La multiplication désordonnée d’implantations d’éoliennes sur le territoire se heurte à la crainte légitime de voir les paysages et le patrimoine dénaturés, affectant également la qualité et le cadre de vie des habitants.
Dans le nord-est du département de la Charente, près de la ville d’Ambernac, la filiale Energie-Ambernac du groupe allemand WPD a déposé en 2021 un projet visant à construire et exploiter trois éoliennes de 200 m de hauteur d’une puissance inédite localement (5,7 MW), entre la vallée de la Charente et le vallon du Braillou, dont l’intérêt paysager est reconnu.
L’inquiétude suscitée par ce projet a généré une forte mobilisation. Lors de l’enquête publique, 964 avis défavorables ont ainsi été déposés par des habitants et associations. Le commissaire-enquêteur les a suivis en rendant également un avis défavorable. Et en janvier 2024, la commission départementale de la nature des sites et des paysages (CDNSP) a émis, à son tour, un avis négatif. La Préfecture de Charente a pourtant validé le projet dans un arrêté du 28 juin 2024. Quel est l’intérêt d’une consultation si les très nombreux avis, en l’occurrence majoritairement défavorables, ne sont pas pris en compte ? C’est la question que l’on peut légitimement se poser d’autant que cette situation n’est pas un cas isolé.
Mais pourquoi ce projet précis a-t-il suscité une telle opposition ? Ces trois éoliennes seront à environ un kilomètre au sud-est de la commune rurale d’Ambernac. Le site choisi se trouve être sur un territoire riche d’un patrimoine rural, de paysages boisés, de bocages particulièrement bien conservés et d’une biodiversité foisonnante. Installés sur un plateau agricole culminant à 190 m d’altitude en zone de boisements entre les vallées de la Charente et de la Vienne, les mats seront particulièrement visibles depuis de nombreux hameaux qui bordent la Charente et sont aussi les points de départ de randonnées pédestres.
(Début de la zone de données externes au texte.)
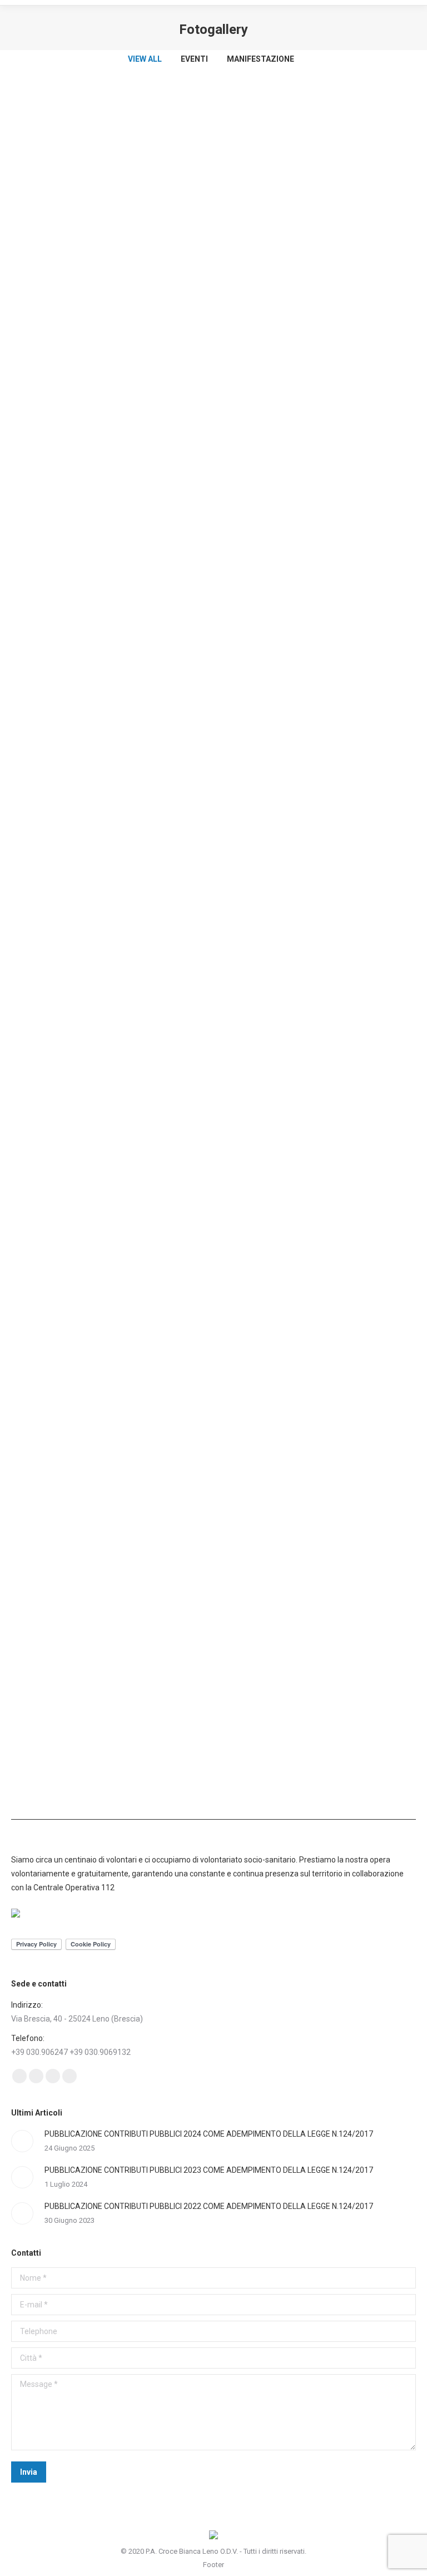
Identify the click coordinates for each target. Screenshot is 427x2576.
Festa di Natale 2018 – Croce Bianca (86, 769)
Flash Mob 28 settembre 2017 (73, 1788)
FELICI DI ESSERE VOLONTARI (71, 417)
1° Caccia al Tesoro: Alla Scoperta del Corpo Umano (120, 1117)
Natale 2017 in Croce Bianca (69, 1469)
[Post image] (22, 2141)
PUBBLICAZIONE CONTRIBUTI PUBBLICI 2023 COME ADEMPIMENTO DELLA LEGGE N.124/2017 (208, 2170)
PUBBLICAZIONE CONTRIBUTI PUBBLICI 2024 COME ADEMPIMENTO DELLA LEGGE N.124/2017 (208, 2133)
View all (145, 59)
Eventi (194, 59)
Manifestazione (260, 59)
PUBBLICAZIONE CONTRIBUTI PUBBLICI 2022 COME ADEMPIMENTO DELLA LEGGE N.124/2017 (208, 2206)
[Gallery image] (213, 247)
Enfin, l’étude d’impact notait que « 72 monuments historiques sont répertoriés dans l’aire d’étude globale » ; « 45 d’entre eux sont situés dans l’aire d’étude éloignée, 26 dans l’aire d’étude rapprochée et 1 dans l’aire d’étude immédiate », ce dernier étant le château de Praisnaud à Ambernac.
Construit en 1546, le château, ainsi que les dépendances, sont classés au titre des Monuments historiques depuis 2004. Tout comme pour l’église d’Ambernac, il sera impacté visuellement.
En effet, compte tenu de la position dominante du site et de la hauteur des éoliennes, ces dernières seront visibles de tous les étages du château en hiver et en pleine visibilité en toutes saisons depuis la terrasse.

Si les énergies renouvelables sont promues afin de permettre aux générations futures de vivre sur une planète plus respirable, on ne peut pas accepter que la nature concrète, paysages et biodiversité unis, comme le patrimoine, soient sacrifiés.